The second key focus for metrics is the ability to understand and report on quality-of-service (QoS). Specifically, we need to prove that we have met the service levels offered in the service catalog and guaranteed in the service-level agreement. This means we need a set of metrics that allow us to make this determination both at the tier of service level (as chosen by the consumer from the service catalog) and at the individual bill-paying consumer level. Such metrics typically include availability, performance and backup completions, and sometimes extend to recover-point objectives (RPO) and recover-time objectives (RTO).
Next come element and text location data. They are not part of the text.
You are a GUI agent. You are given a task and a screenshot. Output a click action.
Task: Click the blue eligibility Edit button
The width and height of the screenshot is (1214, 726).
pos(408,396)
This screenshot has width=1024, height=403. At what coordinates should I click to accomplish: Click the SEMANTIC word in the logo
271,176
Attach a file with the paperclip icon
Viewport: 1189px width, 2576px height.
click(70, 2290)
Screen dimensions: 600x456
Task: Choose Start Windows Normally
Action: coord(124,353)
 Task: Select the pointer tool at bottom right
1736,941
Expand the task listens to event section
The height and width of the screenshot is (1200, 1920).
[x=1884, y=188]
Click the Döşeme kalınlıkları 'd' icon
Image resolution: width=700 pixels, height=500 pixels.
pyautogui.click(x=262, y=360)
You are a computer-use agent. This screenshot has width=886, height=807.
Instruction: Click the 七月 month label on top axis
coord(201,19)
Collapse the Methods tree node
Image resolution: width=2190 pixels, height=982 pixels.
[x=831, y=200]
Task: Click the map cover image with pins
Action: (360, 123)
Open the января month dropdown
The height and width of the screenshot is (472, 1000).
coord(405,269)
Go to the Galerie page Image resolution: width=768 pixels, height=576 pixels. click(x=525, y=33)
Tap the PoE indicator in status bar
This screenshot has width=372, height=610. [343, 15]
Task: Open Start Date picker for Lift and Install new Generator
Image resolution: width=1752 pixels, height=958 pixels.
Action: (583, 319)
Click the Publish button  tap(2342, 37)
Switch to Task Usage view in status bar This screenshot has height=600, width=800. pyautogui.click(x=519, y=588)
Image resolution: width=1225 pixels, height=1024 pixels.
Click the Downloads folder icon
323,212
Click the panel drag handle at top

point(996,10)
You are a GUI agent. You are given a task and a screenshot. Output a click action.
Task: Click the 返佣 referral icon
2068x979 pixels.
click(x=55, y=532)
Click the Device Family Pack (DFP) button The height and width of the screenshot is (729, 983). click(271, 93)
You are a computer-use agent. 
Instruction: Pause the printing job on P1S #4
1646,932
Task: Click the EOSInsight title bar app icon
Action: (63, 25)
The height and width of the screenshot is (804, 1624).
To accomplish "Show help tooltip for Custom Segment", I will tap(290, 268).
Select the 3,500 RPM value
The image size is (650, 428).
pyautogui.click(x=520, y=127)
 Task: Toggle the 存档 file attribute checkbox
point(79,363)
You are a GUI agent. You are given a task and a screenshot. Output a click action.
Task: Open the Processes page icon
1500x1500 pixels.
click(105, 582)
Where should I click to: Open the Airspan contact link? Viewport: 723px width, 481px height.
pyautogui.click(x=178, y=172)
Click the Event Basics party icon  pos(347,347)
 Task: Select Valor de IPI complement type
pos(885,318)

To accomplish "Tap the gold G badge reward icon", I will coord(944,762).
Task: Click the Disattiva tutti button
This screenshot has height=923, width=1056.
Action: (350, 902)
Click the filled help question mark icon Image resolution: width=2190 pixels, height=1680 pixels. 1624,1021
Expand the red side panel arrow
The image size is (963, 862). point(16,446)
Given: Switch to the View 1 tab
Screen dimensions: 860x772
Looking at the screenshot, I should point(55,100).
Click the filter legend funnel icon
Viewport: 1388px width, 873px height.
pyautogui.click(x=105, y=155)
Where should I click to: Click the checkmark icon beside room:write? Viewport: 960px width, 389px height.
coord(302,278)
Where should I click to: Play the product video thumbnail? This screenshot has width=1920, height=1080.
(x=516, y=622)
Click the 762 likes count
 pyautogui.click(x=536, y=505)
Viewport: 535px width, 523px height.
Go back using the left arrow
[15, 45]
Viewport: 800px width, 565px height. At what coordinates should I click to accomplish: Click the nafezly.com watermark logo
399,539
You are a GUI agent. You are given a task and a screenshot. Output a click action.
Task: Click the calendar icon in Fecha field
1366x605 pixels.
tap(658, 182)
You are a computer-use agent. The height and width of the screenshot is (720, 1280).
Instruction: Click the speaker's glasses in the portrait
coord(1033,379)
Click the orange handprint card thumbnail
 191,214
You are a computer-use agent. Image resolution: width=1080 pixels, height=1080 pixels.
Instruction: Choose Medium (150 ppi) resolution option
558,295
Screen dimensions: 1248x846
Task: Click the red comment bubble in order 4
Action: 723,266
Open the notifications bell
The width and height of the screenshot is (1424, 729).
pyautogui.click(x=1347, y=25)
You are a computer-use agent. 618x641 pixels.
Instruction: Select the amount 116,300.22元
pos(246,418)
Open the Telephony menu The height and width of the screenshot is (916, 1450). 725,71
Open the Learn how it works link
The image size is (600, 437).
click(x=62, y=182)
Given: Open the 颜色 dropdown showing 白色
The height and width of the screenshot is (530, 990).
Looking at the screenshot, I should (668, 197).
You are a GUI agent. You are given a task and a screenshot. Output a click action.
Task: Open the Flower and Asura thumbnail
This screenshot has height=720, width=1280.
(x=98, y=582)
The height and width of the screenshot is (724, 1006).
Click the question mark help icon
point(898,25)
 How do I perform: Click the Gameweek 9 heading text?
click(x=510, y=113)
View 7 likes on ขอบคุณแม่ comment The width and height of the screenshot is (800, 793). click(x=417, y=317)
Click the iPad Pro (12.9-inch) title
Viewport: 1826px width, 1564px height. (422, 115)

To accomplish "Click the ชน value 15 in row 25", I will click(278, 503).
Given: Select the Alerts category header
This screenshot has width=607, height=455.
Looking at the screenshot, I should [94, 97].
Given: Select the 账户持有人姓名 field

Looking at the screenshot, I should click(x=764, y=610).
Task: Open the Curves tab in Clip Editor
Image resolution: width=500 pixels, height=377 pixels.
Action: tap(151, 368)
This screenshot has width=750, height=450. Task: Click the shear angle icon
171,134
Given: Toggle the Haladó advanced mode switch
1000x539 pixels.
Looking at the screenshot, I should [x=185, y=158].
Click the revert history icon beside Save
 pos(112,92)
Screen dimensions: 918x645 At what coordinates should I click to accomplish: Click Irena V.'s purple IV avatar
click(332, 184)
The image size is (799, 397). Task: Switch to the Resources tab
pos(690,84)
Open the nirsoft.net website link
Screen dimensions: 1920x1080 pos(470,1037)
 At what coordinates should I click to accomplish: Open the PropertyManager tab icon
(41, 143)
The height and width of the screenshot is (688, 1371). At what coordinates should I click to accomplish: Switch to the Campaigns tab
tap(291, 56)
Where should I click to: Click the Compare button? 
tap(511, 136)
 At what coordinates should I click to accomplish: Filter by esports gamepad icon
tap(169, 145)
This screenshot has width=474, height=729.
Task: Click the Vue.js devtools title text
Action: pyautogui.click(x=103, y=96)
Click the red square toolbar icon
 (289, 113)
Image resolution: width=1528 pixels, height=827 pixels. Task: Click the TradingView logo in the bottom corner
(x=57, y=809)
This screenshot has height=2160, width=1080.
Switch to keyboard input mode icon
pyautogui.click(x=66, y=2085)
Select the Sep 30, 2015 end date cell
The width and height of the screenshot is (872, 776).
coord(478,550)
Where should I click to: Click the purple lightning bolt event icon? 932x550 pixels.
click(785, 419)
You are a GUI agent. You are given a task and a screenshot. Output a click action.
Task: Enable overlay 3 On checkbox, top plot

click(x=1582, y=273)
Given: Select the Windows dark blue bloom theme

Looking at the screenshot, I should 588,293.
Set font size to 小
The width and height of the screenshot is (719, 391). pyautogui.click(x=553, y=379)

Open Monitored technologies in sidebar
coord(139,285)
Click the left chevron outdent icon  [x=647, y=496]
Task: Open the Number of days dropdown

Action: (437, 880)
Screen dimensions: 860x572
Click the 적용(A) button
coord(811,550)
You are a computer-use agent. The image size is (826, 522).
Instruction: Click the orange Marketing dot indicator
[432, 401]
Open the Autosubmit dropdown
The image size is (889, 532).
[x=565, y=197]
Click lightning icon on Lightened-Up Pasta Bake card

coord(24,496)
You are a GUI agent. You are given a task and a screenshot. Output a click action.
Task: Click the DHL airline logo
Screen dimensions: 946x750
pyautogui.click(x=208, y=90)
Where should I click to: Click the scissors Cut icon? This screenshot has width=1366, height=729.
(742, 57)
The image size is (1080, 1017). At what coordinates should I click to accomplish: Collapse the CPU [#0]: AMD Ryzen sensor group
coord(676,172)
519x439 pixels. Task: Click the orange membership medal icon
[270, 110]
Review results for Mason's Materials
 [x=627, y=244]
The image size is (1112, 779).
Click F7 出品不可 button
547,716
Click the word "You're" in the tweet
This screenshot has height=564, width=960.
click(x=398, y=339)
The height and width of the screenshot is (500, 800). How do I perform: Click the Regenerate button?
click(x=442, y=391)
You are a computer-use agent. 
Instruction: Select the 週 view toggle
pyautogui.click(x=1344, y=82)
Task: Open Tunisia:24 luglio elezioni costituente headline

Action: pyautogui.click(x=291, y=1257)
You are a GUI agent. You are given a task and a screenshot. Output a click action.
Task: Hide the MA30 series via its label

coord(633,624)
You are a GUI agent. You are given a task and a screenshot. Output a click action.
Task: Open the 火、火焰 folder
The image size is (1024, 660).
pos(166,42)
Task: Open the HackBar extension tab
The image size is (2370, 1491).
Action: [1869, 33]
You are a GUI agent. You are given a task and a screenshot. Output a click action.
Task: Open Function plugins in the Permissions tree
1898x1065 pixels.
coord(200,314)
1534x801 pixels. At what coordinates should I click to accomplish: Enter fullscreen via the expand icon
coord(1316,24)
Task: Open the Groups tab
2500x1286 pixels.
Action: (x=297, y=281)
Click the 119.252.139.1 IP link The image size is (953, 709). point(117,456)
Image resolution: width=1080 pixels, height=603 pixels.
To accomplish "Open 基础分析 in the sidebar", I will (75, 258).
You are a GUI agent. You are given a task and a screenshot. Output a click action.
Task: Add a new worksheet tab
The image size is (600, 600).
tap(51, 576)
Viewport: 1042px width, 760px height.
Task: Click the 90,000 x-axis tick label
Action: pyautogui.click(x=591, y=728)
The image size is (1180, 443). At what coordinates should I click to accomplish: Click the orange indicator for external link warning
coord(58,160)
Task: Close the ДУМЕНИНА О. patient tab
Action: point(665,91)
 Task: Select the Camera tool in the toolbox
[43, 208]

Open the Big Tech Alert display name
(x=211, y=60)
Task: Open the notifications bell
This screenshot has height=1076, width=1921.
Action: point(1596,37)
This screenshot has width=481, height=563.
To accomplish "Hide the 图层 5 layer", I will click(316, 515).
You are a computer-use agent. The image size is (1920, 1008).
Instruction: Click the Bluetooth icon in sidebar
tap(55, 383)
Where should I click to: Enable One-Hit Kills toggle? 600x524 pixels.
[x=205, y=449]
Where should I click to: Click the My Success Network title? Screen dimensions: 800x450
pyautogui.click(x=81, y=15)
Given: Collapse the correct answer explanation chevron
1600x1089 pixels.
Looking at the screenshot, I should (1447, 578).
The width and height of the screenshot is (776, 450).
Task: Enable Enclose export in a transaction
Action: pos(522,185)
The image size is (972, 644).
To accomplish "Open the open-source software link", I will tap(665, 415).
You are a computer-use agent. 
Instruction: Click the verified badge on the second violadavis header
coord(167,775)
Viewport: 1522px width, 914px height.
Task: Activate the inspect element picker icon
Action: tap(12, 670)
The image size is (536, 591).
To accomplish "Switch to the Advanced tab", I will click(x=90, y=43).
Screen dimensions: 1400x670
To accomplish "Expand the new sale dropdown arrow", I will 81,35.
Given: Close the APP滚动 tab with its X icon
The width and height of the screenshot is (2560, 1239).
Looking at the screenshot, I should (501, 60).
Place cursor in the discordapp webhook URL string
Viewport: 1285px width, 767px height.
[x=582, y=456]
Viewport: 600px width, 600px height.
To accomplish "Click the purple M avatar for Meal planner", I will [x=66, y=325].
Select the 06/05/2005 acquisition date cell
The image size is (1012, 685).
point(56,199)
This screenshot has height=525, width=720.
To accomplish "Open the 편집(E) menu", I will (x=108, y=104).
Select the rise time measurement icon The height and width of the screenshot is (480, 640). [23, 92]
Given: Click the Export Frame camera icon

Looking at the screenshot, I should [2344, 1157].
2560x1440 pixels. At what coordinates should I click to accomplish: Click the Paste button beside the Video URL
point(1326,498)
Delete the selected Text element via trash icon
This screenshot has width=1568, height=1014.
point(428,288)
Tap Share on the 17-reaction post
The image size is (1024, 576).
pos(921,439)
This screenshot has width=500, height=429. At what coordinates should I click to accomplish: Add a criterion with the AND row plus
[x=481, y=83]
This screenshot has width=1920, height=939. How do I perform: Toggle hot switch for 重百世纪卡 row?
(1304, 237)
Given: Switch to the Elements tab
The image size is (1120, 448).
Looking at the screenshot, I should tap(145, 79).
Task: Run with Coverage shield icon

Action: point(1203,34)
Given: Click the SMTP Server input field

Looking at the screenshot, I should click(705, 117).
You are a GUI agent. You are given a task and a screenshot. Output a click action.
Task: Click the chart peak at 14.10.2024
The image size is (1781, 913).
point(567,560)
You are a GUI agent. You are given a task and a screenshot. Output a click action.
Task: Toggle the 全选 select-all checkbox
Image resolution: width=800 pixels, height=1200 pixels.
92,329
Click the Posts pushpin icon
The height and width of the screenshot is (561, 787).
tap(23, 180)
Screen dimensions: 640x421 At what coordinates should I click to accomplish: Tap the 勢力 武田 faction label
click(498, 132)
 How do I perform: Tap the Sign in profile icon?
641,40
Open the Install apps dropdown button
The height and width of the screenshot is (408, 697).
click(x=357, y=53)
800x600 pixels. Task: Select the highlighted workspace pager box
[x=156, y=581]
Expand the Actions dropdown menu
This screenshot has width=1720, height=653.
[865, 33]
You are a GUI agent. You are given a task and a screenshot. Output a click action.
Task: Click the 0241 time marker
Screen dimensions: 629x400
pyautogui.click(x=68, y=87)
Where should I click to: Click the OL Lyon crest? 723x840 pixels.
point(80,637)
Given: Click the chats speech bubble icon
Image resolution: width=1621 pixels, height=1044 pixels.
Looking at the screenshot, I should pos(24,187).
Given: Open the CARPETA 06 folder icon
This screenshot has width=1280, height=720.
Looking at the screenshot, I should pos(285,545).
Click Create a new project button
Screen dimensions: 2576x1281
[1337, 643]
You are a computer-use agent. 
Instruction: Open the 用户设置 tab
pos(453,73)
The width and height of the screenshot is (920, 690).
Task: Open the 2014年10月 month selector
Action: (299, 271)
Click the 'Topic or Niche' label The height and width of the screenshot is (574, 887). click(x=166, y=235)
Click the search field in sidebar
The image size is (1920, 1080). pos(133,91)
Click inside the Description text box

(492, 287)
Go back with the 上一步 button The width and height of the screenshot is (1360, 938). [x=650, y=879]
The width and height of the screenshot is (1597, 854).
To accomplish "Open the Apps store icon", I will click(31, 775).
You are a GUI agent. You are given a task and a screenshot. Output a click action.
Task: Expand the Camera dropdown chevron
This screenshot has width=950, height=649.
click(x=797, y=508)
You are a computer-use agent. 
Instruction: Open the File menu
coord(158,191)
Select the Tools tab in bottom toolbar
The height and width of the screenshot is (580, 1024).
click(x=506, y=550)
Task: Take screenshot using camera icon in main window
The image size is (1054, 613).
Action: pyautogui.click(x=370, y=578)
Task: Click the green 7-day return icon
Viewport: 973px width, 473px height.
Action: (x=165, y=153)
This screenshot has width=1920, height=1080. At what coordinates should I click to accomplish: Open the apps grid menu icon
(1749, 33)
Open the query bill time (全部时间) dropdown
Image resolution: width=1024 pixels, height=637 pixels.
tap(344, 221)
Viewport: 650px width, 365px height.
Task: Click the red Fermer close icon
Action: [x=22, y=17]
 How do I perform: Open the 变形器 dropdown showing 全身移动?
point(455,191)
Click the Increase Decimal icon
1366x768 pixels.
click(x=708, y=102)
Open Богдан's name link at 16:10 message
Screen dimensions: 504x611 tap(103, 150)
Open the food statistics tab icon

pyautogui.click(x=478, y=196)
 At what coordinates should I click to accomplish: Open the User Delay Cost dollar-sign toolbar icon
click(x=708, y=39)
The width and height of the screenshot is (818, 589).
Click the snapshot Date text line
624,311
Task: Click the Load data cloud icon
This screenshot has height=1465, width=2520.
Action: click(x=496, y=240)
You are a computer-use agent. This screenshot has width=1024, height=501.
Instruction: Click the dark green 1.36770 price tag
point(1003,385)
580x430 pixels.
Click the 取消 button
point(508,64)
The third focus for metrics is the necessity to understand what resources are available and what has been used. The time interval selected for these metrics will vary based on the activity. In a high-activity environment, hourly or even real-time monitoring (with threshold alarms) may be appropriate. In a less-active environment, perhaps daily or even weekly would suffice. In any event, it is prudent to strike upper and lower thresholds on resource usage to trigger escalation alarms. In the longer term, these numbers and trends can be used to predict usage and ensure that purchasing cycles can be initiated in time to meet projected needs. The smaller sample set of an internal private cloud provider may mitigate against an effective supply projection capability compared to public cloud providers with a huge consumer base.
Attention to the issues described in this paper will avoid the embarrassment of losing control over your virtual machines and having a plethora of orphan virtual machines - each potentially claiming 20GB of storage. The ease of creating virtual machines in an organization driven by operational imperatives can result in a situation that has effectively taken resources off the table and hidden them away from future re-use.
It is important to keep in mind that virtualized and automatically provisioned storage can have a significant downside. Unless the storage is provided under a reasonable billing model, little incentive is provided for a cost-conscious use of this resource. While relatively cheap, storage can consume a significant investment in both people and infrastructure. While often related to the water utility model, data is permanently within the environment unless something is done about the data. The water utility provides a product that is consumed and/or discarded. Imagine if we had to keep in our basement every gallon of water we pulled from the faucet. Without the disciplines outlined in this paper, the undisciplined use of storage on demand may drive similar absurdities.
By ensuring that robust backend capabilities are built well ahead of the deployment of internal cloud services, IT can ensure that it can cost-effectively handle the dynamic fluctuations and demands inherent in the consumer-driven resource usage under the internal cloud model.